Keep your spending mindful and your savings mindless. That’s one key bit of financial advice for millennials from Karen Carr, a 27-year-old certified financial planner with the Society of Grownups, a personal finance education and planning company based in Brookline, Massachusetts.
Sounds good, but how do you go about doing that?
Almost half of millennials – a name given to those born between 1980 and 2000 – say they feel anxious or overwhelmed about their finances, according to a 2015 joint study from the Bank of America and USA Today Better Money Habits Millennial Report. And with 38 per cent of millennial debt attributed to credit card debt, according to October’s Experian Millennial Credit & Finance Survey, it’s easy to see why the young need some guidance. Here Ms Carr and other millennial-generation money experts share their suggestions on how savers early in their careers can enjoy the year ahead on a stronger financial footing.
Do a values check
First, think about whether the things you do and buy day-to-day reflect your values. “If they do, that’s going to make you happier overall, and you may find it makes it easier to save,” says Ms Carr. You may want to pick an expense category that’s particularly meaningful to you and keep it at the top of your mind. Maybe travel and experiencing other cultures becomes your “anchor expense”, says the personal finance author and So Money podcaster Farnoosh Torabi. To save for that, you’ll need to cut back on other expenses. Still, trade-offs will feel easier once you’ve identified a goal. Just keep staring at the pictures of beautiful (insert your dream country here) on your fridge door, smartphone and desk, she adds.

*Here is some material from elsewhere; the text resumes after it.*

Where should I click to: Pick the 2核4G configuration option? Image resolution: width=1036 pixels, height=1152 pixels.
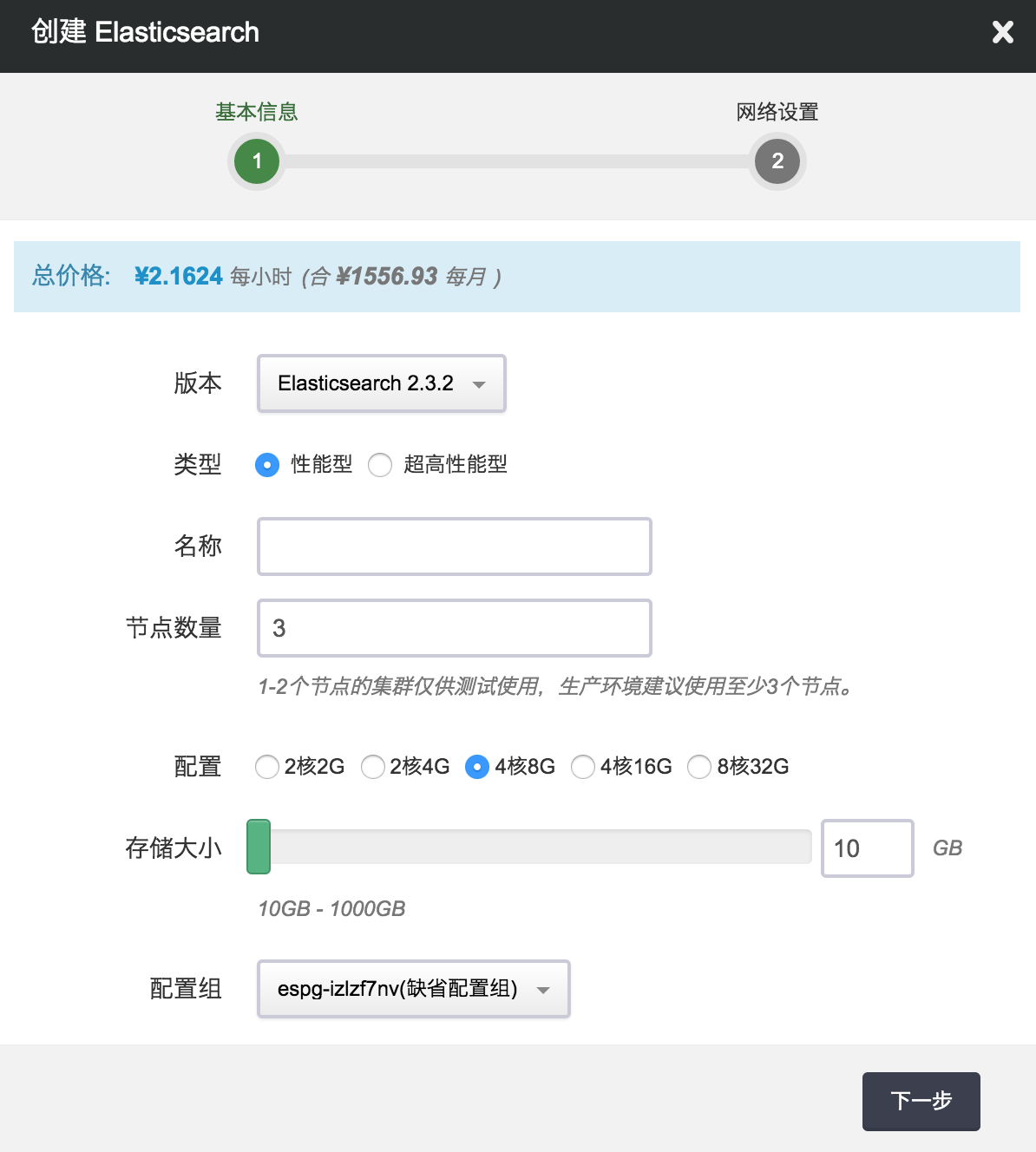pos(373,767)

Don’t let a blown budget defeat you
A budget doesn’t have to be a set-in-stone spreadsheet that you either conquer or are defeated by every month. Think of a budget as a guide, not a straitjacket, says Ms Carr. If you spend too much in one category, cut back in another. Of the many new mobile budgeting apps available, from Mint to the UAE-created Wally, Ms Carr’s favourite is Level Money. She likes its high-level approach to budgeting, as well as its simplicity – it categorises money into bills, savings and everything else.
Put a price tag on your time
Young people tend to devalue their time, says Paula Pant, a 32-year-old real estate entrepreneur and the author of the blog Afford Anything. “A lot of the typical frugality advice comes from that mindset of clutching on to pennies at the expense of your time.”
For a quick calculation of what your time is worth, chop three zeroes off your salary and divide by two, suggests Ms Pant. That’s 40 hours a week for 50 weeks, so 2,000 hours a year. If you make Dh180,000 a year, your time is worth Dh90 an hour. If a do-it-yourself project takes less than an hour and saves more than Dh90, maybe it’s worth doing. The point is a mind shift. Think about what you could do with that time, something that would have a more profound effect on your future, says Ms Pant. The question to ask is: “If I chase my tail rather than chase that promotion, what future career potential do I sacrifice?”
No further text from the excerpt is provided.